Text provided:
** START **

I don't understand this warning at all. The freshly allocated memory is big
enough to hold the copied word including the trailing NUL character. And the
NUL character is appended just behind the copied word.

What am I supposed to do to get rid of the warning?

When I remove the next_word() function, which is TOTALLY UNRELATED to the code
in question, the warning disappears!


Here is the code:

#include <ctype.h>
#include <string.h>
#include <stdlib.h>

char *skip_spaces (char *p);
char *skip_word (char *p);
char *next_word (char *p);
char *get_word (char *p, char **r);
void halt_system (int restart, char *fmt, ...) __attribute__((noreturn));

/* skip spaces and tabs */
char *skip_spaces (char *p)
{
    if (!p) return NULL;

    while (((*p==' ') || (*p=='\t')))
        p++;

    return (p);
}

/* skip word (separated by spaces/tabs) */
char *skip_word (char *p)
{
    while (p && *p && (*p!=' ') && (*p!='\t'))
        p++;

    return (p);
}

/* serch next word (separated by spaces/tabs) */
char *next_word (char *p)

** END **

Data:
** START **

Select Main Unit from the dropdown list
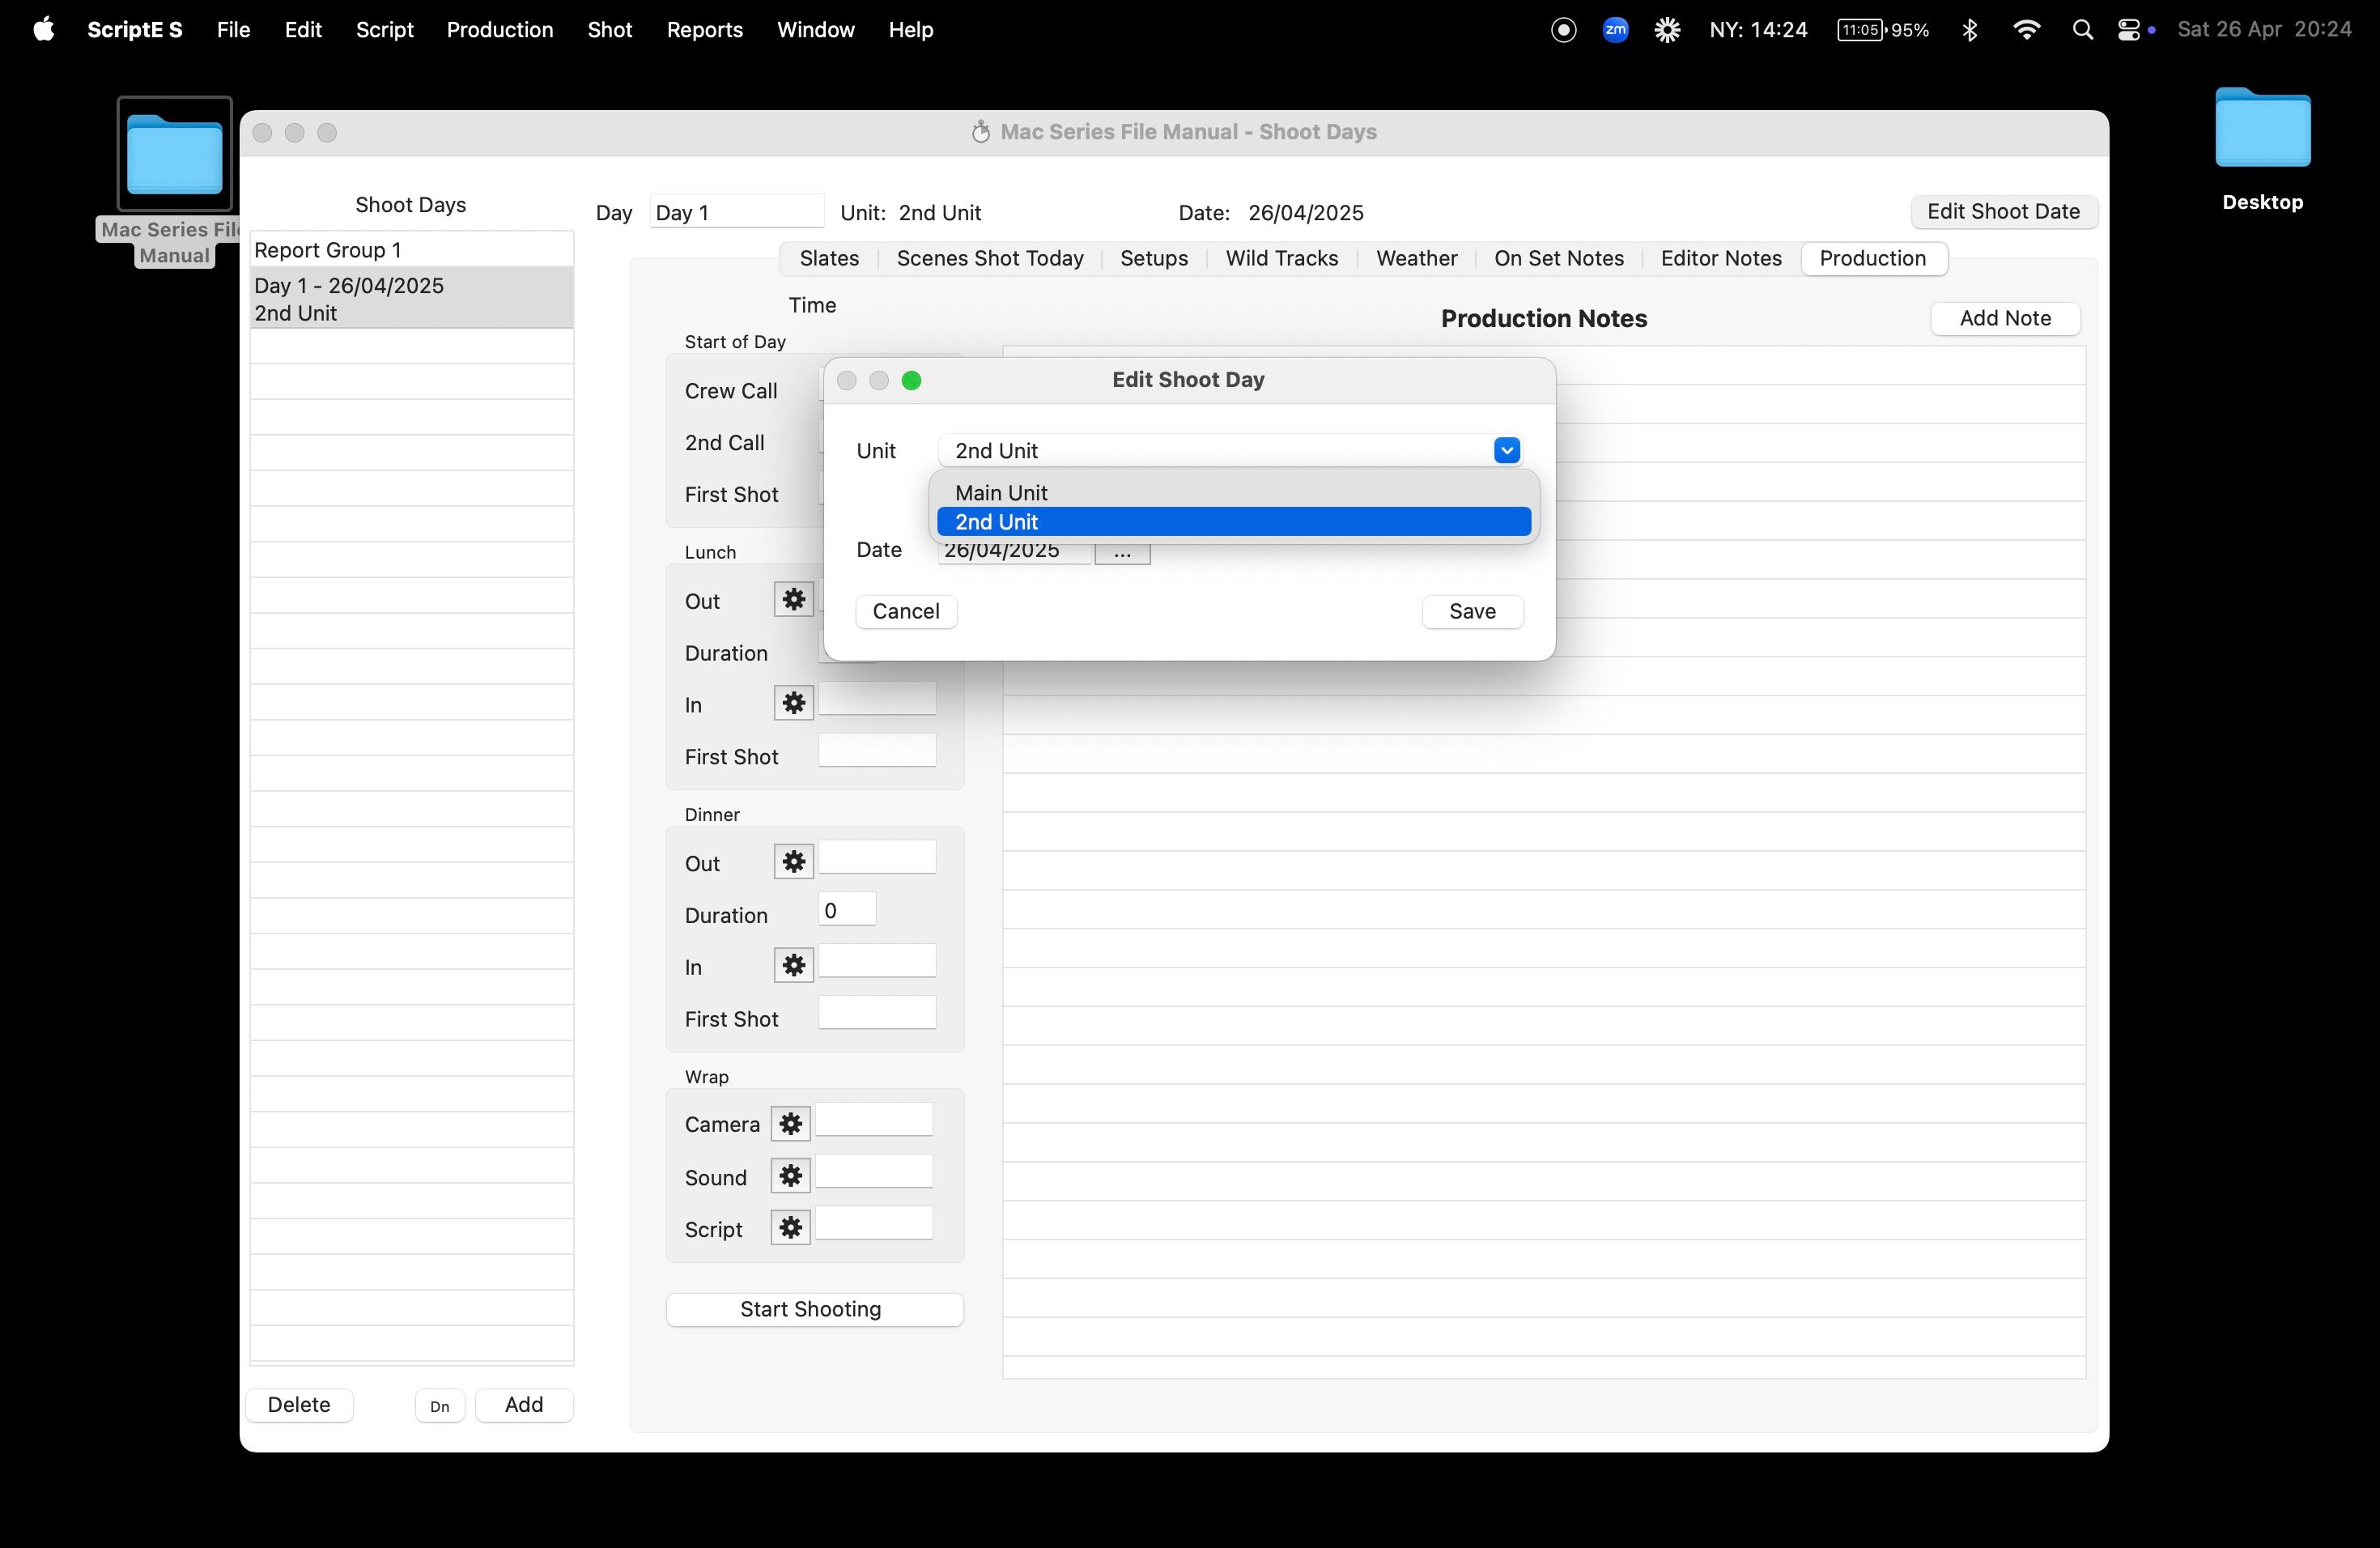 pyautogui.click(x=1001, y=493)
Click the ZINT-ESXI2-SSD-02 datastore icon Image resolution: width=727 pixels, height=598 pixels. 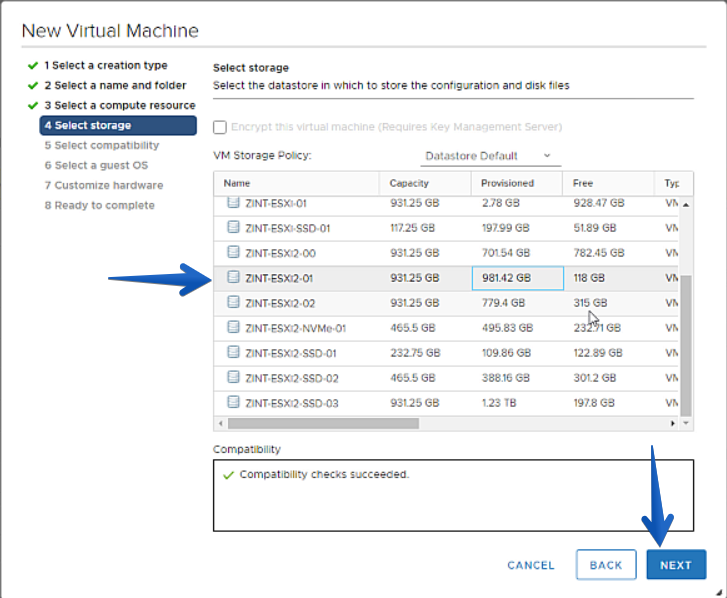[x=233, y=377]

** END **

What is asked:
A. In the post about the C compiler warning, removing which function makes the warning disappear?
B. Carry on the post about the C compiler warning from its last line, picking up the code at the next_word function.

Expected responses:
A. Removing the next_word() function makes the warning disappear.

B.
{
    return (skip_spaces (skip_word (p)));
}

/* This function will extract a word and store it in freshly allocated memory */
char *get_word (char *p, char **r)
{
    char *q;

    if (!p) return NULL;

    p = skip_spaces (p);  /* look for start of word */
    q = skip_word (p);    /* look for end of word */

    if (!(*r=malloc (q-p+1)))  /* allocate memory */
        halt_system (1, "Out of memory in get_word()");

    /* !!!!!! The warning at the next line is:
       'strncpy' destination unchanged after copying no bytes [-Wstringop-truncation]
       This warning disappears when the next_word() function is removed.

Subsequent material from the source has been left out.